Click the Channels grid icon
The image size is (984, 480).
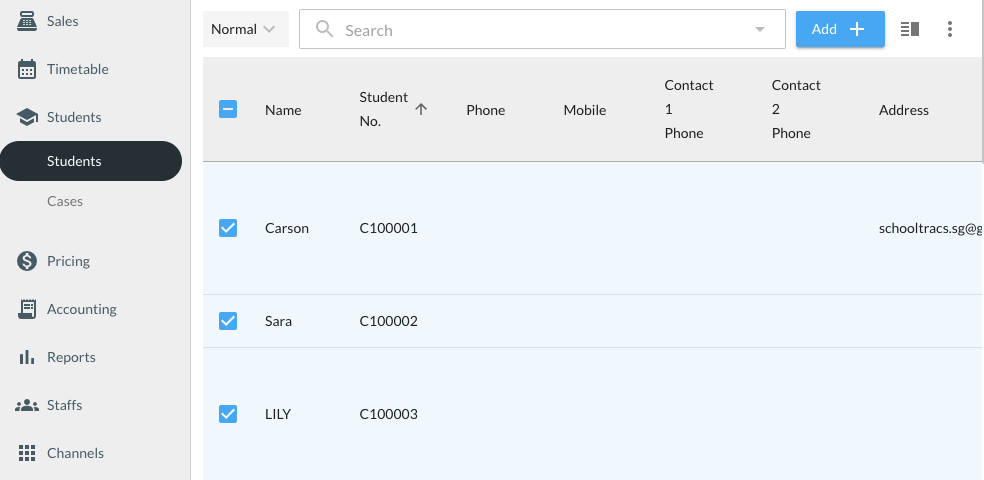[x=28, y=453]
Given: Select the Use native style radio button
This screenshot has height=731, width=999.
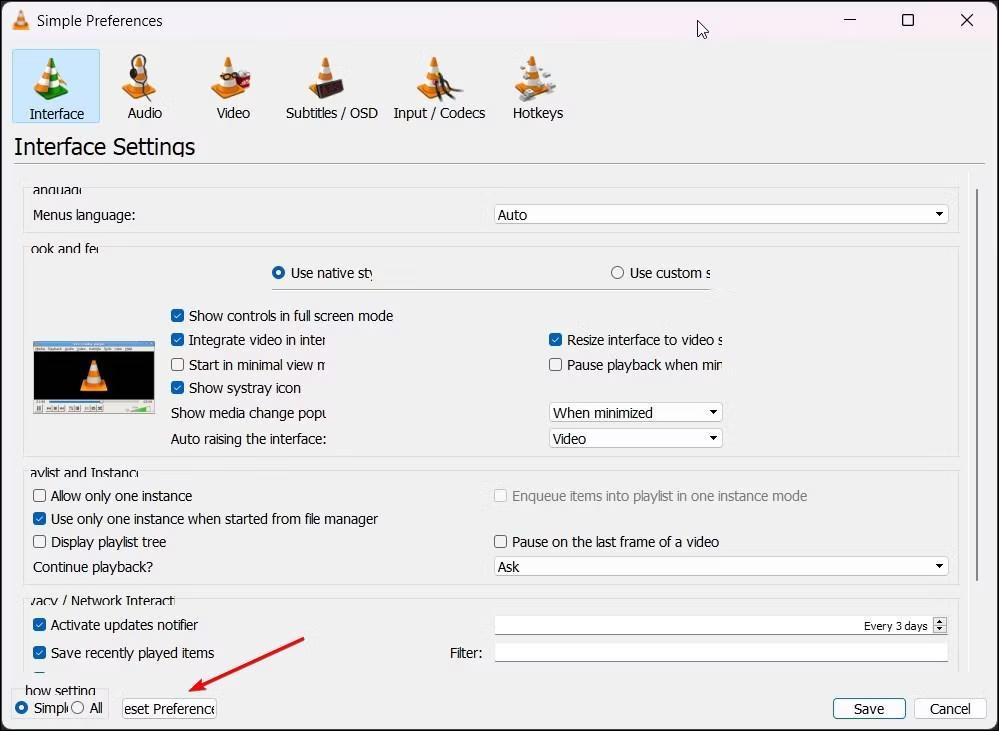Looking at the screenshot, I should 278,272.
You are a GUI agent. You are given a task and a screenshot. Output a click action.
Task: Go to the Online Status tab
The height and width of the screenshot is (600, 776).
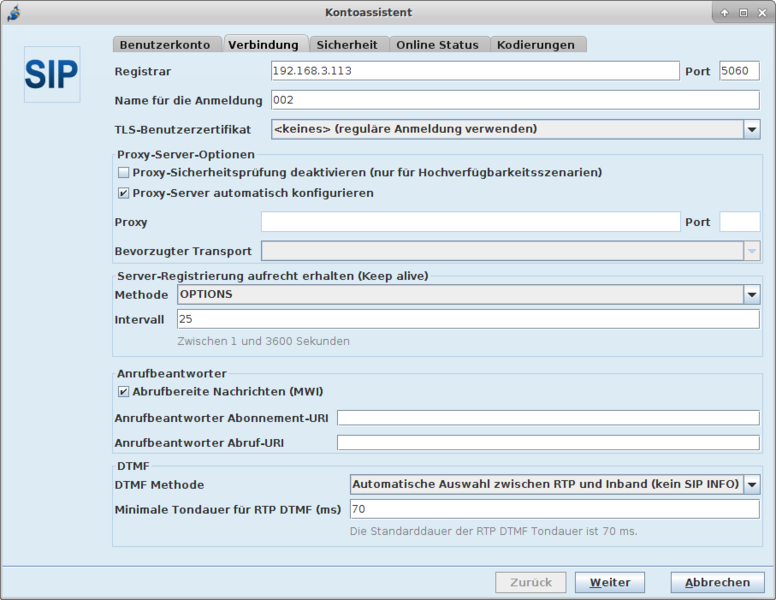(437, 45)
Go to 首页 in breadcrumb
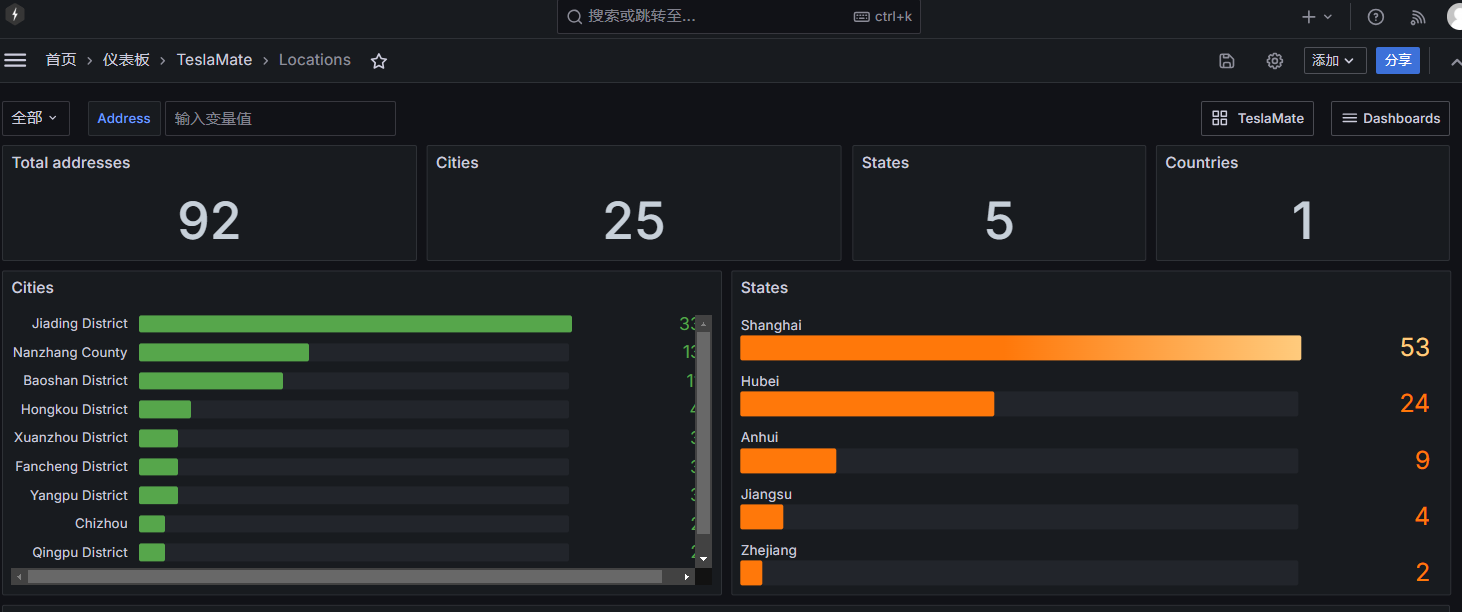1462x612 pixels. (x=61, y=60)
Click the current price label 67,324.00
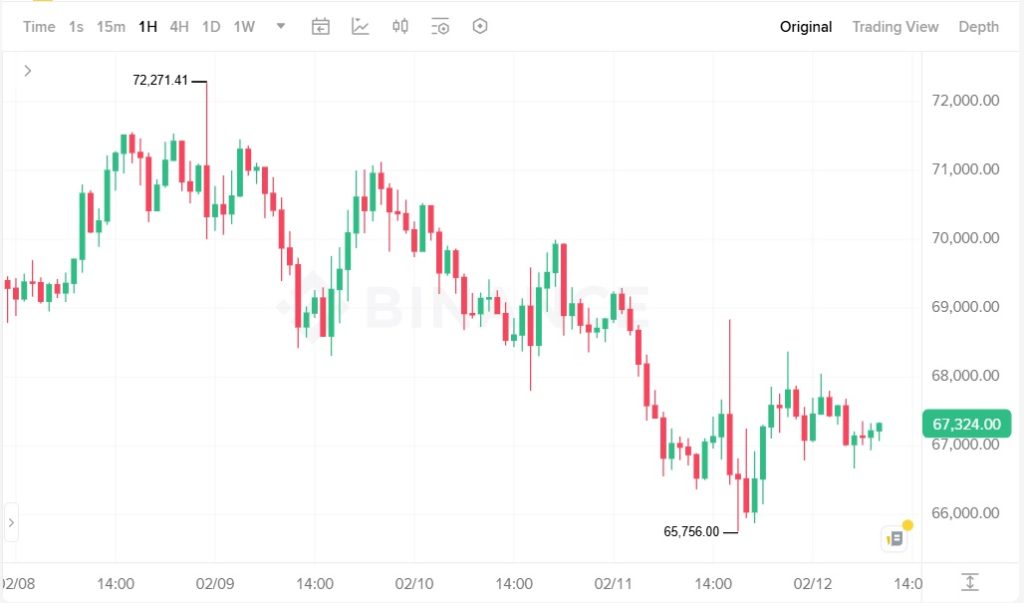 coord(966,424)

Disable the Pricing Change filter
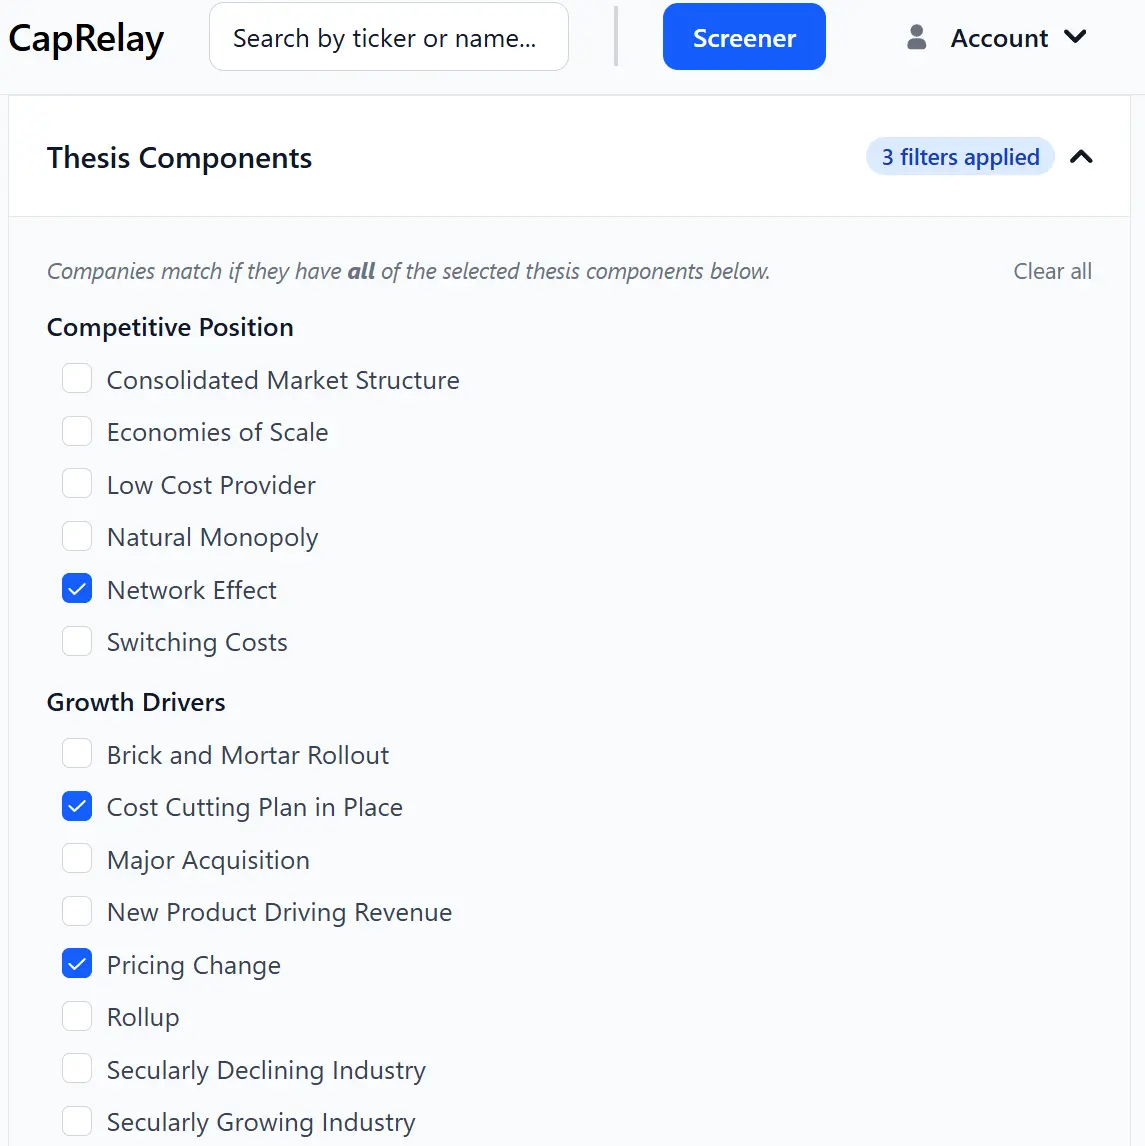click(x=77, y=964)
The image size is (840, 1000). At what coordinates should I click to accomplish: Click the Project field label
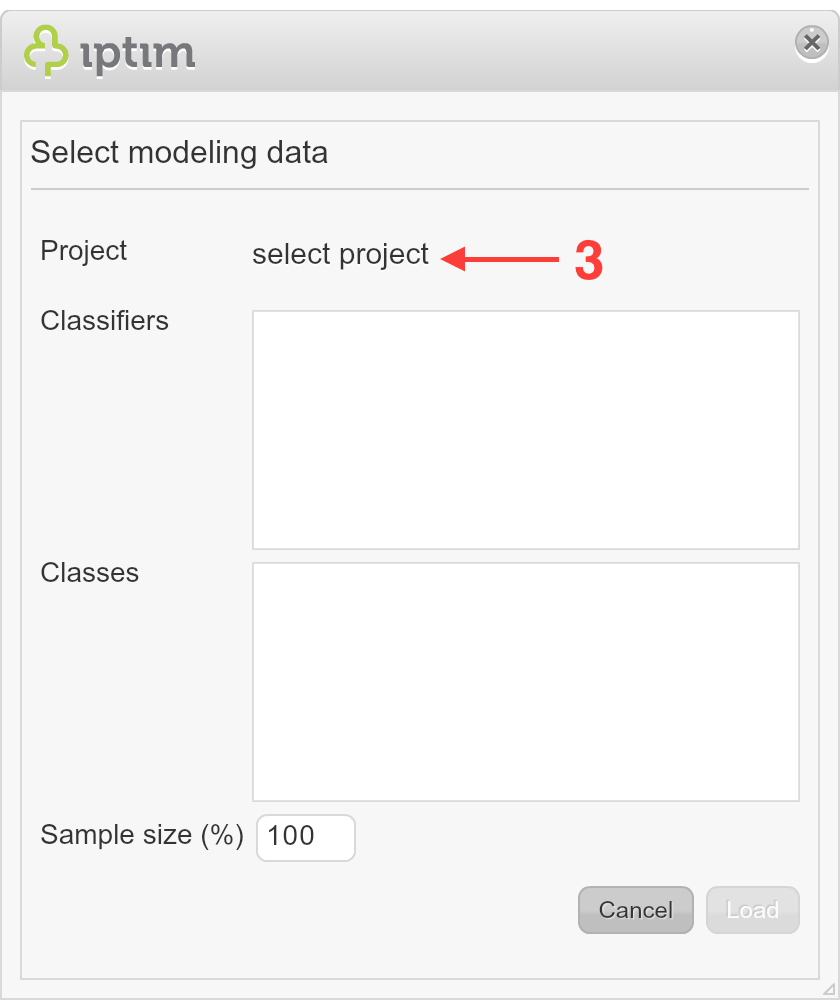(84, 251)
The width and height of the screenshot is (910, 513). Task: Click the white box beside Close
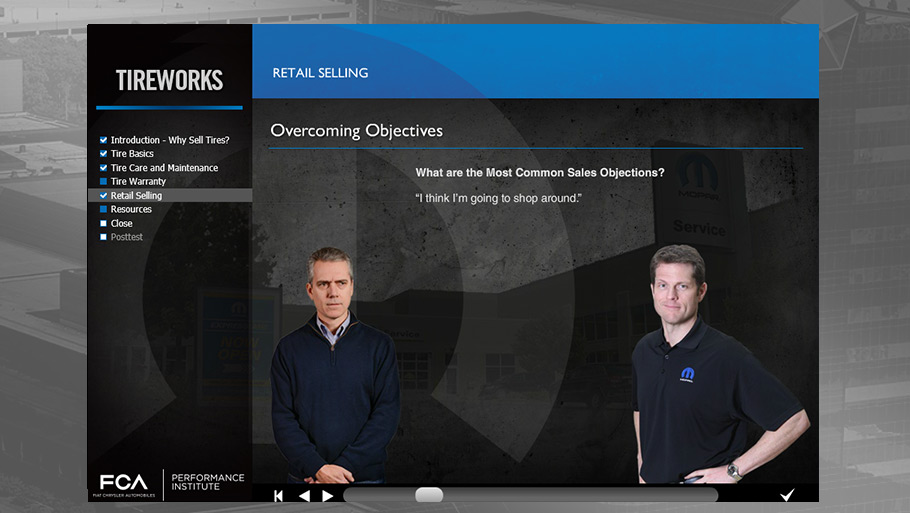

_REQUIRED ACTION_
None of the pictures belong in the result. Print exactly the lines from the one containing "The height and" through the final line of the entries.

_EXERCISE RESPONSE_
The height and width of the screenshot is (600, 776).
(437, 45)
Go to 首页 in breadcrumb
1462x612 pixels. (x=61, y=60)
Click the current price label 67,324.00
 coord(966,424)

Disable the Pricing Change filter
click(x=77, y=964)
The image size is (840, 1000). At what coordinates should I click to accomplish: Click the Project field label
(84, 251)
The width and height of the screenshot is (910, 513). Task: Click the white box beside Close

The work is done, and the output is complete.